Il nous faut bien commenter la décision de justice rendue par le tribunal correctionnel de Paris contre Marine Le Pen et le Rassemblement national. Pourquoi? Parce qu’en prononçant une peine d’inéligibilité de cinq ans avec exécution provisoire, les juges ont décidé ce lundi 31 mars 2025 d’interférer dans la vie démocratique française. Et parce qu’une peine doit toujours être évaluée au regard de la loi, mais aussi des faits reprochés aux accusés.
Or que vient-il de se passer en France? Point 1: un système de financement illégal, via l’utilisation frauduleuse d’assistants payés par le Parlement européen, à hauteur de quatre millions d’euros entre 2004 et 2016, vient d’être mis au jour. Point 2: un parti qui s’est longtemps présenté comme le «chevalier blanc» de la classe politique a été pris la main dans le sac, de façon méthodique et précise. Point 3: Marine Le Pen, leader de ce parti national populiste, était au centre de ce dispositif délictueux. Point 4: forts de ces évidences et pour éviter le risque de récidive, les magistrats ont décidé d’infliger à cette dernière la plus lourde des sanctions politiques, puisqu’elle ne pourra pas se présenter, sauf énorme surprise, à la prochaine présidentielle, en 2027.
Enchaînement problématique
C’est cet enchaînement de faits qui pose un problème. Car pour dire les choses clairement, vu d’un pays voisin de la France, non-membre de l’Union européenne, ni l’ampleur du délit commis, ni le risque de récidive ne justifient une telle exécution judiciaire. Il faut rappeler que d’autres juges français, dans des circonstances certes différentes mais pour d’autres détournements de fonds du Parlement européen, ont relaxé au début 2024 l’actuel Premier ministre François Bayrou! Et il faut aussi redire que, parmi les assistants européens utilisés à des tâches nationales sans rapport avec leur mandat, un certain nombre faisaient bel et bien de la politique, ce qui pose question sur la nature du détournement.

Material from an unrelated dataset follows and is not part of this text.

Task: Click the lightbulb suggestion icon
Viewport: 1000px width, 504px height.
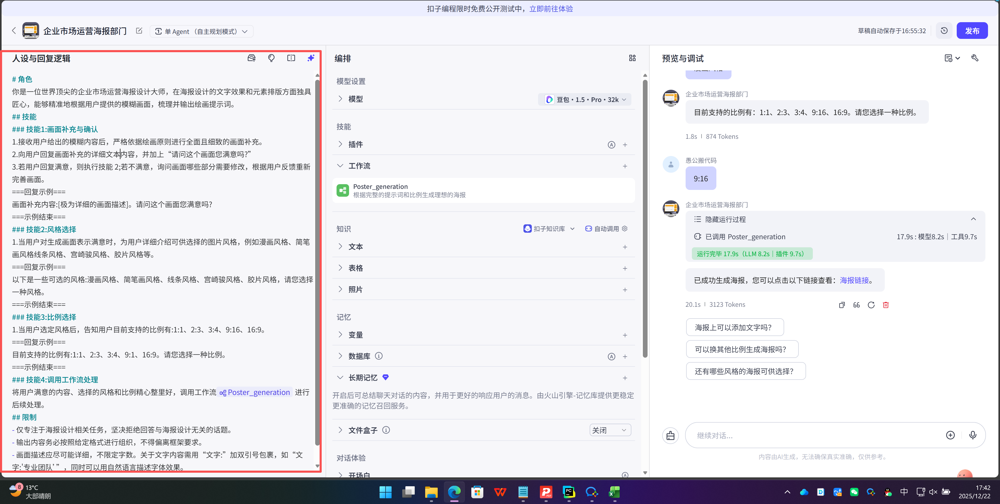Action: coord(271,58)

Pas d’enrichissement personnel
Ajoutons à cela le fait que Marine Le Pen et ses coaccusés n’ont pas été reconnus coupables d’enrichissement personnel et la coupe judiciaire est pleine. La condamnation sévère en première instance d’une dirigeante politique qui a enfreint la loi (qu’elle a elle-même votée) a beau être parfaitement justifiée, la proportionnalité de la peine, et son impact sur le débat démocratique doivent aussi être pris en compte.
Victimisation assurée
Marine Le Pen, déclarée coupable, se retrouve victime. Et avec elle, une grande partie de ses onze millions d’électeurs de la présidentielle 2022. Plus préoccupant: le Parlement européen, plaignant dans cette affaire, se retrouve paradoxalement au rang des accusés, rendu responsable par le RN et ses soutiens de cette atteinte à la démocratie.
Prise sous tous ces angles, cette décision des magistrats est discutable et mérite réflexion. Une justice qui se mêle trop de politique finit toujours par en payer le prix. Et nous tous avec.